Debía tener la oreja caliente. Cuando llegué estaba ya hablando y colgó un momento antes de marcharme. Una conversación viva y a todas luces privada. Unas cuantas personas fuimos formando fila ante el mostrador tras el que la mujer continuaba enfrascada en su charla. Terminó apercibiéndose de nuestra presencia y, sujetando el auricular con la cabeza, fue cogiendo papeles y tarjetas. Si le hacían una pregunta, se despegaba un instante del teléfono y respondía rápidamente para continuar con su plática.
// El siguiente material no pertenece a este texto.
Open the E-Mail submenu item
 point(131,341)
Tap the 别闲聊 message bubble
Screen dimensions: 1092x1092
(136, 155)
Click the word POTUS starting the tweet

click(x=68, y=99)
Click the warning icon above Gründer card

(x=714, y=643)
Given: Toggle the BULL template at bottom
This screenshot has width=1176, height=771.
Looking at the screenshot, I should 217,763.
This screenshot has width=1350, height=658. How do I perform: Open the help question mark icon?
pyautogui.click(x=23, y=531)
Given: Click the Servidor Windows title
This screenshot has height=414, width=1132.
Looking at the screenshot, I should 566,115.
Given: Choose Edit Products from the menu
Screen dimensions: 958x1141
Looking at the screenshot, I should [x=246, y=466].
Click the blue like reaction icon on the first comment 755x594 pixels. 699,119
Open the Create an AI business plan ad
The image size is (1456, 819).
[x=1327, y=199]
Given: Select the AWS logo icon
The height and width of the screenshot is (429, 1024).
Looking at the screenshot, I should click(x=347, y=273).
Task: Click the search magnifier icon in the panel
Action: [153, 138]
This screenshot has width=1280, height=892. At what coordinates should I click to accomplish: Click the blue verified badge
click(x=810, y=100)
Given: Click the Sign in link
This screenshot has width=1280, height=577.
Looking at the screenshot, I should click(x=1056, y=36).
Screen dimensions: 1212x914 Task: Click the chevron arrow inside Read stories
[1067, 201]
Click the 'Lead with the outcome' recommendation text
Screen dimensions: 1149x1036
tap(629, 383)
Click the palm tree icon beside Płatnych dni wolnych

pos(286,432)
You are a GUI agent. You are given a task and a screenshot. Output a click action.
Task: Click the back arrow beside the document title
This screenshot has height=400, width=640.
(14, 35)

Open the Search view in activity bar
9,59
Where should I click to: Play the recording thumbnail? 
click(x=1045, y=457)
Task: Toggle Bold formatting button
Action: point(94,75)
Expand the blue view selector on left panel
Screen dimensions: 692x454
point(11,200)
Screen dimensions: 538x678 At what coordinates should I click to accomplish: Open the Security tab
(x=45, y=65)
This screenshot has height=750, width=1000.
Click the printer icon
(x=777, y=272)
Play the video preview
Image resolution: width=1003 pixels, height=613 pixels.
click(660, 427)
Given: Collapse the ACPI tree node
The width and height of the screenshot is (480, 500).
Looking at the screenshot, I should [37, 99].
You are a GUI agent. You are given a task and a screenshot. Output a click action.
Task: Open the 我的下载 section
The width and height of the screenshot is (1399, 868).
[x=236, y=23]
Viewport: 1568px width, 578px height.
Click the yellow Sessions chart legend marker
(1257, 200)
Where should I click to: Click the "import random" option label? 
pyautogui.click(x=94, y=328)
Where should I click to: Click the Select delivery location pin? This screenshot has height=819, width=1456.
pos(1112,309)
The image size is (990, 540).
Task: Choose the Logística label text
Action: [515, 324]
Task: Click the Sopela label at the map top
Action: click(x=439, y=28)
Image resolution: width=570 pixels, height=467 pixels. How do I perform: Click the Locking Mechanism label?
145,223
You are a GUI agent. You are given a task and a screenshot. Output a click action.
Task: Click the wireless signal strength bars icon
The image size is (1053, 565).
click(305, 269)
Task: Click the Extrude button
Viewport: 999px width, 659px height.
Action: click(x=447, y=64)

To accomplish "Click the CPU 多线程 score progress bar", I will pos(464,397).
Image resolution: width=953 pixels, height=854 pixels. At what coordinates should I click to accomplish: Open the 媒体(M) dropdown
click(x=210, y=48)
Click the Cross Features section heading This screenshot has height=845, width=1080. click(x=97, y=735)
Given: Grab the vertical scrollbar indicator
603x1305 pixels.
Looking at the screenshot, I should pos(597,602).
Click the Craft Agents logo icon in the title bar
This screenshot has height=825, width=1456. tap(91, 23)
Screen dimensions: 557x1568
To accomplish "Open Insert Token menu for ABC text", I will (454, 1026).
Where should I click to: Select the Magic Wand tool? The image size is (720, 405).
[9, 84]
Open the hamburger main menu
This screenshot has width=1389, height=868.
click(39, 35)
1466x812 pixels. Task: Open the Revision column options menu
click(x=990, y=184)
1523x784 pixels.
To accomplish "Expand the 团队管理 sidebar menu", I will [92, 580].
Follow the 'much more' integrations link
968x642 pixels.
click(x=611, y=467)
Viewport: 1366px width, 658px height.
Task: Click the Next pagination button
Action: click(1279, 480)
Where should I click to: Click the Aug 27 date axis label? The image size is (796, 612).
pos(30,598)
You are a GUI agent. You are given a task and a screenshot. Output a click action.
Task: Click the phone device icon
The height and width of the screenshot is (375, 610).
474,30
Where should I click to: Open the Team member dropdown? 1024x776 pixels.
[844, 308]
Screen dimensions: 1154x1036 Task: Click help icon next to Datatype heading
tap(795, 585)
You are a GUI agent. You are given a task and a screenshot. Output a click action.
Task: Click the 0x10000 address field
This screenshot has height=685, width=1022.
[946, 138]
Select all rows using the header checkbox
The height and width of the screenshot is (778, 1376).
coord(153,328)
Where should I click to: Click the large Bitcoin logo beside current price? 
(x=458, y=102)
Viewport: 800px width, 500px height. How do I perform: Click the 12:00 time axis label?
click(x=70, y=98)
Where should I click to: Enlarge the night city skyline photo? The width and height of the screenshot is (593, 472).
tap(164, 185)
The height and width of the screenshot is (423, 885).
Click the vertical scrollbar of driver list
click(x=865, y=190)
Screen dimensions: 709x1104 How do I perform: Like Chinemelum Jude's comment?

No era un organismo oficial, sino una compañía privada. Pensé que si le pagaran por productividad el sueldo sería bastante escaso, y también que personas como aquellas no nos hacían ningún favor al resto de los trabajadores. Ya no se puede decir eso de en todos los trabajos se fuma , pero ustedes entienden lo que quiero decir. Lo que acababa de presenciar no entraba dentro de lo que consideramos un momento para relajarnos. Era una manera de estar, algo que se percibía como un hábito.

Sobre la productividad seguí cavilando. Estoy en desacuerdo con el incremento salarial en base a ese concepto porque, digan lo que digan los empresarios, es difícilmente cuantificable, porque es muy discrecional y acaba dependiendo de lo bien o mal que le caigas al jefe y porque, al final, habrá quien quiera confundir la productividad del trabajador con la facturación de la empresa. En fin, que prefiero el incremento salarial unido al IPC y no a algo tan confuso y manipulable. Ya hemos tenido bastante. No quiero también una modificación en ese sentido. Por eso, cuando esperaba en la cola a que la mujer parapetada tras el mostrador se dignara a hacer su trabajo, interiormente la culpé de hacerles el juego a quienes ya intentan convencernos de la bondad del discurso de Merkel .

Si terminamos tragándonos ese sapo, seguro que se quejará sin llegar a darse cuenta de que ella ha contribuido al cambio.